Law Firm Reminds Investors of Class Action Lawsuit Against GPGI
Shareholder rights law firm Robbins LLP is alerting investors of GPGI, Inc. regarding a class action lawsuit concerning alleged misrepresentations about the Husky acquisition. The complaint claims the company overstated Husky's value and benefits.

Robbins LLP, a law firm specializing in shareholder rights, has notified investors who purchased GPGI, Inc. (formerly CompoSecure) stock between November 3, 2025, and May 6, 2026, about a class action lawsuit filed against the company. GPGI, Inc. is a financial technology and security business that rebranded from CompoSecure in January 2026.
The lawsuit alleges that GPGI misled investors regarding its acquisition of Husky Technologies Limited, announced in November 2025 and completed in January 2026. At the time of the acquisition, company executives promoted Husky's purported value, financial strength, and growth prospects to gain shareholder approval.
According to the complaint, defendants materially overstated Husky's value and failed to disclose that Husky was not on track to meet projected revenue and Adjusted EBITDA targets. It is also alleged that a primary motivation for the acquisition was to generate substantial fees for certain parties rather than to create long-term value for GPGI shareholders.

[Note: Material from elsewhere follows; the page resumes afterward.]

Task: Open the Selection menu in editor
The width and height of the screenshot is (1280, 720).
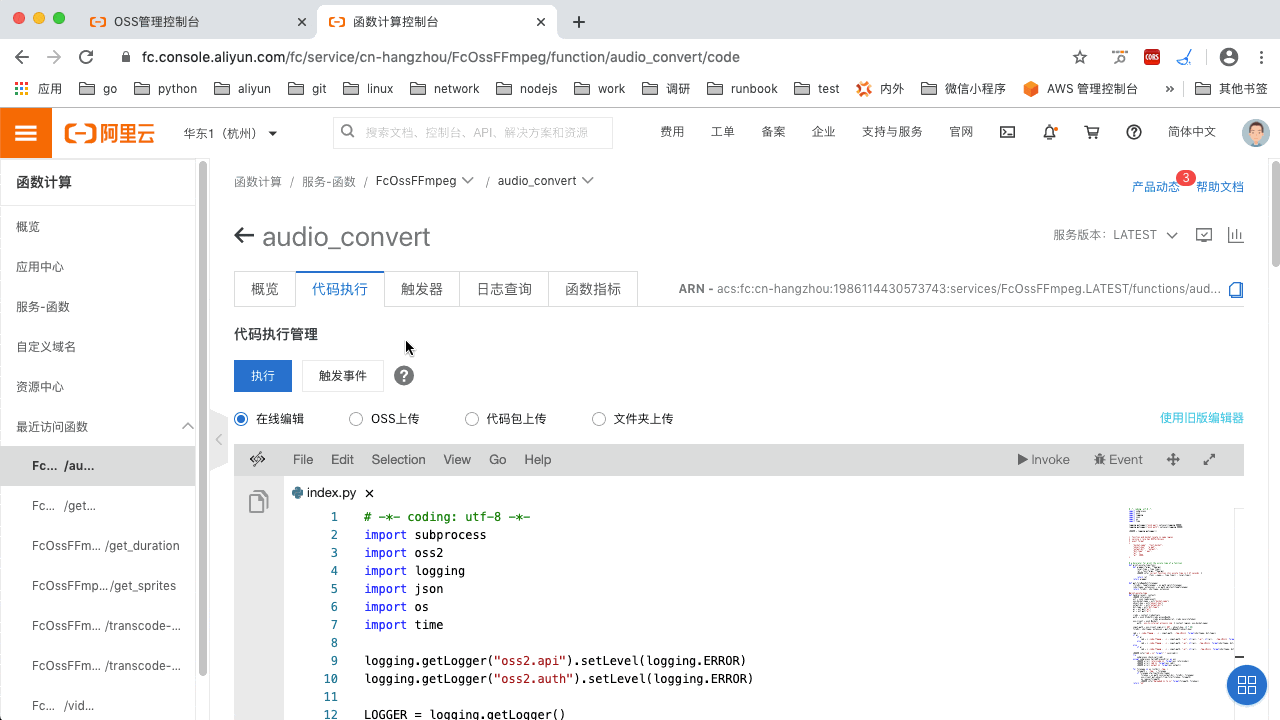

In February 2026, short-seller Jehoshaphat Research published a report claiming that GPGI had inflated Husky's valuation to secure shareholder approval for the acquisition. Following the report's release, GPGI's stock price experienced a significant decline of approximately 44%.
Shareholders wishing to serve as lead plaintiff in the class action must submit their documents to the court by September 15, 2026. Robbins LLP states that representation is on a contingency fee basis, meaning shareholders incur no fees or expenses unless a recovery is achieved.